ANIMUS PATEANDI

“Cuando se descubre eso, (hay que) aplicar la fórmula de la patada bien puesta y echar a todos estos, porque uno se rompe el lomo trabajando en el friaje, se rompe el lomo distribuyendo computadoras a 4,500 metros de altura, para que unos imbéciles vengan a aprovecharse de esto. Yo no lo voy a permitir, y mi instrucción es que saquen a las patadas a todos estos, y si son apristas, dos patadas”
(Alan García Pérez, 17 de abril de 2008)

Una primera lectura de las declaraciones coprolálicas del Presidente de la República nos hace ver la inconsecuencia entre sus declaraciones y sus actos.
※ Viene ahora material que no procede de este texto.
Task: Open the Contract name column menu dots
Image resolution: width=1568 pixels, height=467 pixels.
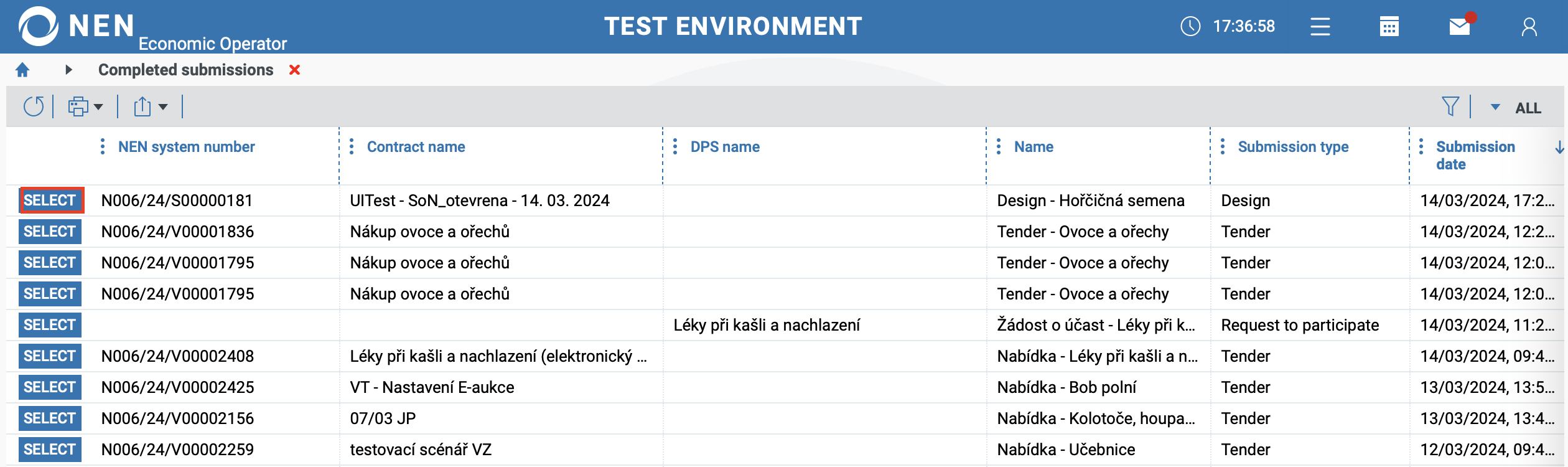Action: pos(352,147)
Tanto Augusto Alvarez Rodrich como Carlos Basombrío han insistido en esta idea que, ayer mismo, García puso en práctica: mientras mandaba patear a los funcionarios del Banco de Materiales, daba una absolución casi papal a Alex Kouri luego de que el Congreso lo acusara por 9 delitos vinculados a ese monumento a la estafa llamada Vía Expresa del Callao. Eso para ya no hablar del mil veces perdonado Luis Alva Castro.
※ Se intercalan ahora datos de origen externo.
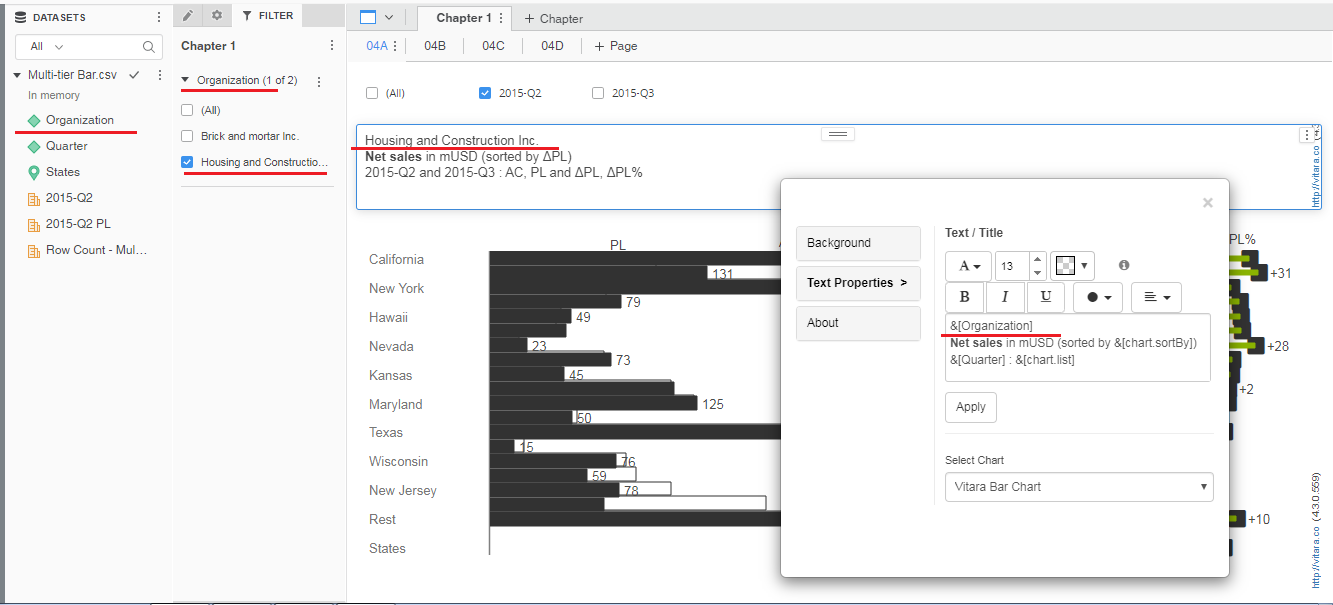
Task: Click the info icon in Text Properties
Action: (x=1124, y=266)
Pero detenernos en una lectura como esta nos hace quedar en lo inmediato y no apreciar algunas continuidades en el discurso presidencial.

Si algo quedó grabado en la memoria de los peruanos durante el primer gobierno de Alan fue eso que llamamos coloquialmente floro. García es un excelente orador – aunque tiene una pelea constante con la palabra escrita -, pero sus capacidades oratorias para convencer a la gente parecen haber quedado de lado frente a un nuevo estilo de decir las cosas: la altisonancia verbal.
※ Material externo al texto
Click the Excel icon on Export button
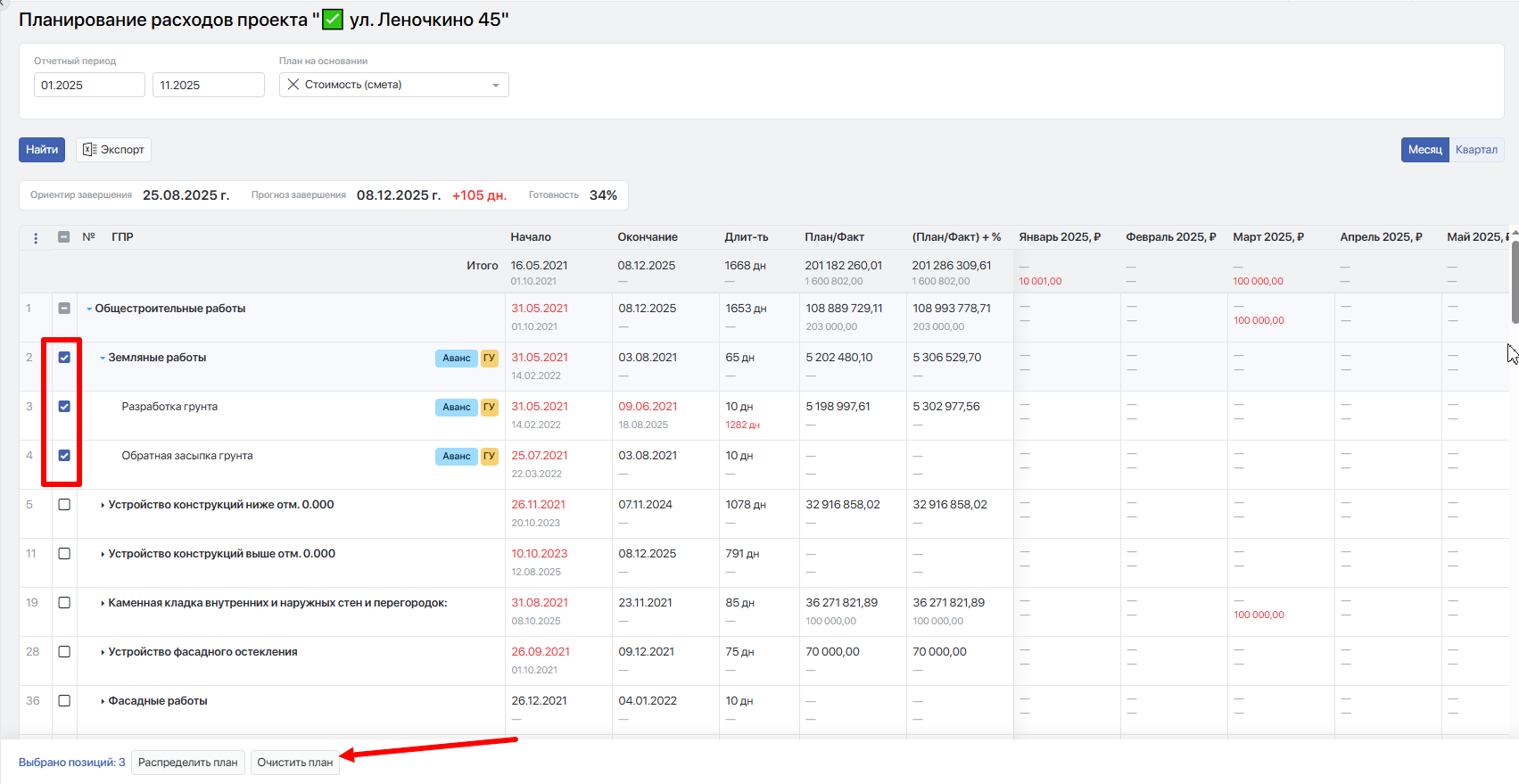(89, 150)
Cuando el ahora Presidente regresó del país, recitaba a Calderón de la Barca, hablaba de concertación y de errores de juventud cometidos. El García de hoy es un personaje convertido en una caricatura de si mismo: ha terminado haciendo de la intolerancia su principal capital político y por ello no duda en fustigar a todo aquel que se encuentre en contra de él.

Algo de lógica política se encuentra atrás. Como conversaba con una persona la semana pasada, el Presidente tiene la intención de asumir el costo por su intransigencia verbal porque espera tener ventajas. Sus excesos verbales están vinculados a determinados sectores frente a los cuales espera tener réditos políticos con la población a mediano plazo.

El problema con una lógica como esta es que termina alejando a la población y sus demandas. Es nítido que en el interior del país existe una insatisfacción frente a la marcha cotidiana de las cosas y ante una carencia de rumbo que viene siendo cada vez más evidente. Y frente a ello, los excesos verbales del Presidente de la República terminan siendo únicamente el mecanismo de defensa frente a algo evidente: la carencia de ideas o la inconsistencia de las mismas.